Che Lu shrugged. “Some of it, maybe. But most examples Nabinger found had slight, sometimes major, differences in style and syntax from place to place, which indicated to him that they all came from a root language, and then, as people who had learned this root language spread across the planet, they made changes to it as their own societies developed.
“My fellow anthropologists at the university always argued that civilization began in such diverse places as Egypt, China, Southeast Asia, and Central America, all at roughly the same time period. They called this the isolationist theory of civilization. Isolationists believe that the ancient civilizations all developed independent of each other. These isolated groups of people all crossed a threshold into civilization about the third or fourth century before the birth of Christ. Isolationists explained the timing with natural evolution. We particularly like that theory here in China because we believed our early civilization was much more advanced than the others. After all, we believed we were the first to have a written language, the first to invent gunpowder, the printing press… all those things we were so proud of for so long.”
Che Lu rubbed her wrinkled fingers across the bone. “Now we know this isn’t true. We weren’t the first to invent writing, and we were not the first to invent civilization. Indeed, the earliest dynasties here and in the other places were probably just shadows of the civilization our forefathers had to abandon at Atlantis. Even if the humans were just servants to the Airlia there, they probably lived in a style greater than even our current level.

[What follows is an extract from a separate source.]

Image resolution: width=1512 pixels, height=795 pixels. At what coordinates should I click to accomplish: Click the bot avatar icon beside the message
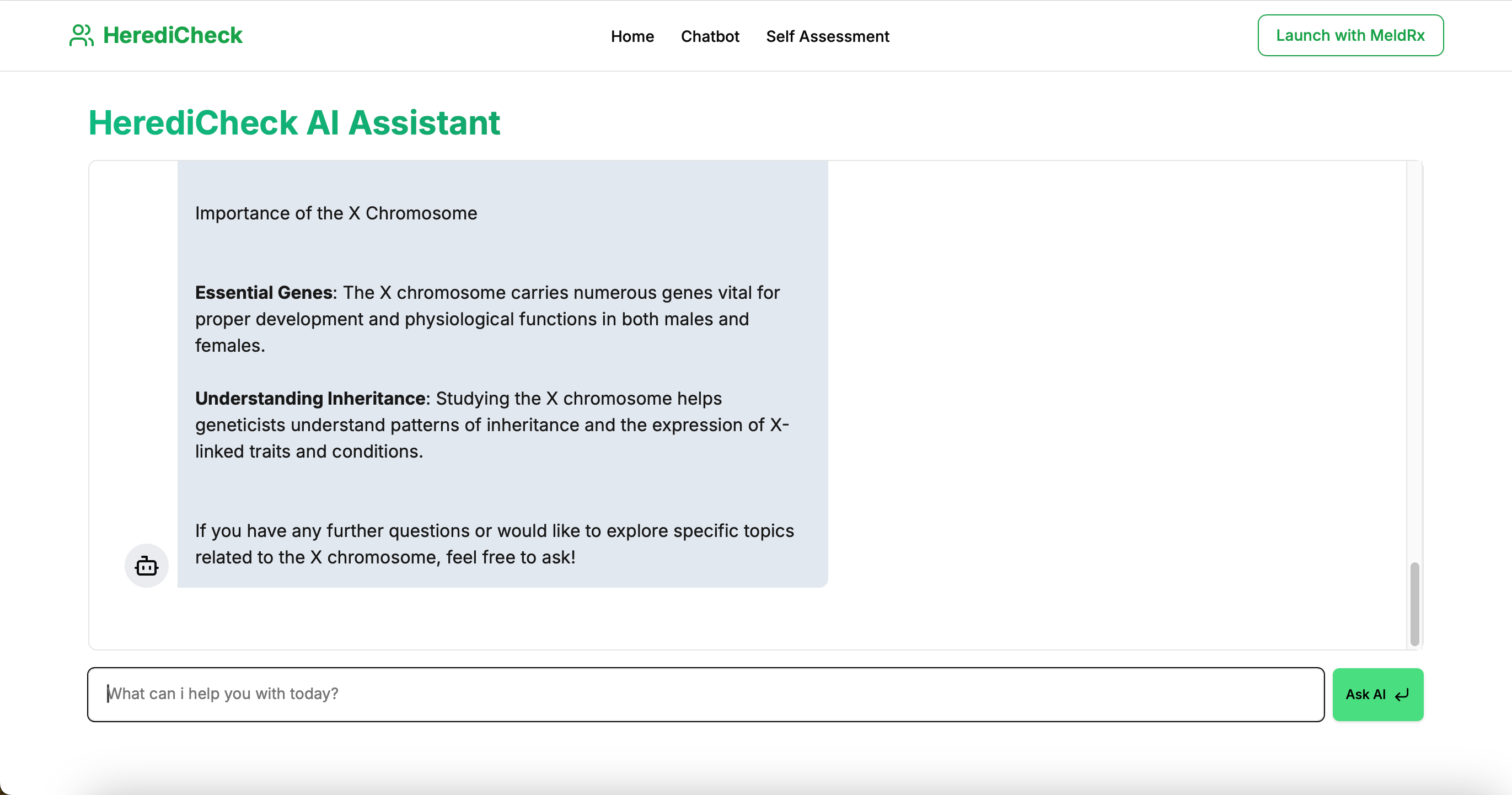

“When Artad destroyed Atlantis to stop Aspasia and his rebels, some humans escaped. They not only seeded the myth of Atlantis and the Great Flood wherever they went, they also started to rebuild civilization. This is the diffusionist theory of the birth of civilization, which we now know to be correct.”
“And the aliens who survived?” Lo Fa asked. “Where did they go?”
“We believe that Aspasia and his followers went to the Airlia base on Mars. And now we think he is dead, killed by Captain Turcotte during the destruction of the Airlia talon ship fleet. Artad”… she waved her hands around the cavern… “perhaps he sleeps below us like Aspasia slept on Mars. I think that is the reason Elek desperately wants the key for the lower level.”
“Waking Aspasia was a bad thing,” Lo Fa said simply. “Why should waking Artad be any better?”
“I cannot answer that,” Che Lu said.
“Something else,” Lo Fa said. “If they used Gao-zong’s tomb to hide Artad, then maybe the Airlia had much more to do with our country’s growth than we could even imagine.”
“True,” Che Lu conceded. “Nabinger did determine that the high rune symbol for ‘help’ was built into the very shape of the Great Wall in western China, north of the city of Lanzhou. It is the only man-made object that can currently be seen from space with the naked eye. There is no way the people who built the Great Wall could have known the shape they were building was more than just protection against the barbarians.”